Revize 7 (Alex Konig, 2021-03-19 14:30) → Revize 8/20 (Zuzana Káčereková, 2021-03-19 14:37)

h1. Application predicting class attendance based on weather 

 h2. Data 

 The application uses datasets containing historical information about the weather on campus and attendance based on JIS card verifications and historical timetable information 
 * JIS data http://opendata.zcu.cz/Snimace-JIS.html 
 * Timetable data http://opendata.zcu.cz/Obsazeni-mistnosti.html 
 * Weather data http://opendata.zcu.cz/Energeticky-dispecink.html 
 * Authentication system http://opendata.zcu.cz/Autentizacni-system.html 

 The timetable provides the baseline attendance, JIS card data can be used to find out the real attendance (and therefore fluctuation in attendance). The authentication data could be used to find out how many people have logged in during classes. 

 h3. Weather 

 Weather data for model training contains the following information: date, temperature, wind, rain, light in k lux 

 User can input weather values manually, by selecting options from a form 
 * values: temperature, wind, rain, sunny/overcast/partly cloudy 
 There also is an option for data to be automatically downloaded from a server upon request from the user. 
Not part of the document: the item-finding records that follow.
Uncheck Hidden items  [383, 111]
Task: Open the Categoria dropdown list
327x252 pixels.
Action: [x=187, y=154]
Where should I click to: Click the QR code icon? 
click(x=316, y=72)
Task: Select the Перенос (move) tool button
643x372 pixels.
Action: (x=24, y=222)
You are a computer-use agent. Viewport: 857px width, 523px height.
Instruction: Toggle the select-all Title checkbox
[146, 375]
 Current options for data sources 
 * RSS from yr.no http://www.kanonbra.com/rss/yr_forecast_rss.php?language=en_US&location=%C4%8Ceahkka/Plze%C5%88sk%C3%BD_Kraj/Plze%C5%88 
 * JSON from wttr.in http://wttr.in/Plzen,czechia?format=j1 
 App provides the ability to ask for data from today or days in the future, and give hourly time specifics (this time will be then approximated into values morning, noon, afternoon, night) 
 Again the app will use the following values: temperature, wind, rain, sunny/overcast/partly cloudy 

 Notes: 
 Values sunny/overcast/partly cloudy will be translated into lux values 
 The temperature will be evaluated with certain tolerance (probably determined experimentally) 

 h3. Datasets 

 Datasets are updated every once in a while with new data. How often update? 
 -> has to trigger re-training the prediction model, probably do not want to update too often. 
 Detect when there's new data, check every day? every x days? 
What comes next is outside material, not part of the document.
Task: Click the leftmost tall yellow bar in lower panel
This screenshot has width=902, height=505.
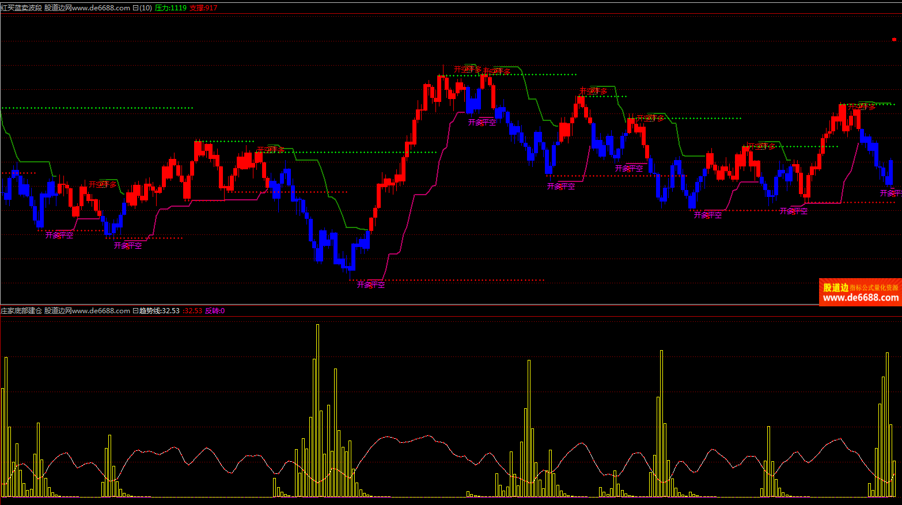Action: (x=6, y=426)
 New OpenData is added monthly. How complex will be the training? Can it be done on the target device? Will there be a server from which a new model could be downloaded? 

 h2. Design 

 h3. The output of the Algorithm 

 We need to determine what should be the actual prediction: 
 * A concrete number of students in a class, 
 * information about relative occupancy rate. 

 

 h2. Motivation 

 Attendance prediction could be used to deliver crucial course info and material. The lecturers could use this information ahead of seeing the real attendance to adjust the material or schedule important events. Attendees could be motivated with bonus attendance points on slow days, announced whenever low attendance is expected. Alternatively, interesting connections regarding attendance could be discovered in the making of this project. 

 TBD 

 h2. Implementation 

 The application is a mobile app, possibly WebGL app 
 It is developed in unity which provides more possibilities for export with modifications for given platforms 

 *Mobile app 
 Android support 5.0 and higher, use Unity UI tools to provide touch support. 
 Deliver an apk of the application to download outside of the Playstore or optionally, create a developer account (perhaps at a later date once the project is finished). 

 *WebGL app 
 Test options to embed a Unity Canvas app in a simple website. Possible issues with support in various browsers, but unlike the mobile app, the university could provide hosting. 

 h3. Prediction 

 a) Naive Bayes classifier 
 b) Neural network 

 Could classify days into high-medium-low attendance days, or more granularly (very high, very low...). 

 Risks: 
 We have very little experience with neural networks. Bayesian classification might provide good results with much less effort.